New advances for seawater batteries thanks to the addition of chelating agents in the cathode
() – They are an offshoot of sodium ion storage technology but call for various components and construction methods. One of the newest developments in electrochemical storage is the topic of discussion: sea water batteries. They employ seawater and sodium ions to produce energy, making them a more affordable and environmentally friendly choice than the more conventional rechargeable lithium-ion devices. Today, a method to improve its performance has been discovered, opening the door to a new generation of rechargeable, thanks to fresh research from Pohang University of Science and Technology in South Korea.

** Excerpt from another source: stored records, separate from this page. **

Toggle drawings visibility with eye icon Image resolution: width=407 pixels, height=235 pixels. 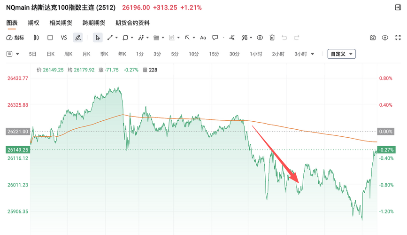click(260, 38)
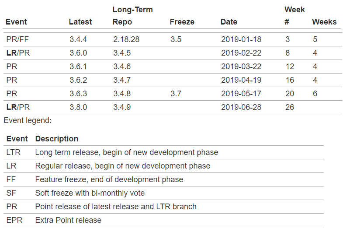Click the Extra Point release description
Screen dimensions: 343x232
point(68,220)
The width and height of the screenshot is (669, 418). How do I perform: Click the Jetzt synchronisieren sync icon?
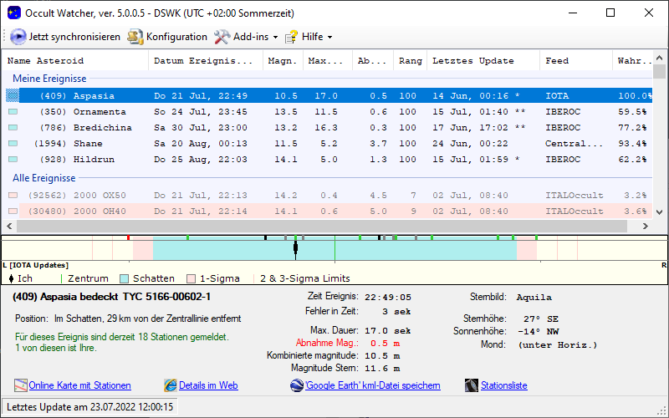[x=18, y=37]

Seawater batteries, how does it work?
The seawater batteries have three components: an anodic section, a cathodic part, and a membrane that selects sodium ions to transmit charge. Typically, an organic electrolyte and metallic sodium combine to generate the anodic component. Depending on the reaction process employed, cathodic seawater and a current collector or electrode made of a different material. What is definite is that the typical cathode-ray materials of sodium ion batteries cannot be used due to its unique architecture and electrochemical processes.
However, the field in which researchers work is still quite young. The initial device used a battery whose cell could not be refilled, even though the first salt water battery dated back to the middle of the last century. 2014 was required for the accumulating industry to start taking secondary (and thus rechargeable) seawater batteries seriously. Its performance has since been enhanced and reviewed by numerous industrial studies, but there are still certain obstacles to be addressed. Engineers from Pohang University have set an even higher standard.
The solution of PoTech
The team, led by Professor Changshin Jo, started from the use of nickel hexacyanoferrate (NiHCF) as a cathodic intercalation material for their “marine” battery. It is an easily synthesized, economical and environmentally friendly compound that is carving out its space in the segment. The problem? Its manufacture produces a structure full of defects.
To solve this problem, the team synthesized NiHCF with a chelating agent that could determine a significant difference in particle shape and structure. The resulting design promotes electrochemical performance: the group’s seawater batteries have performed 2,000 charging and discharging cycles while maintaining about 92.8% of initial capacity. The results were published in the Chemical Engineering Journal.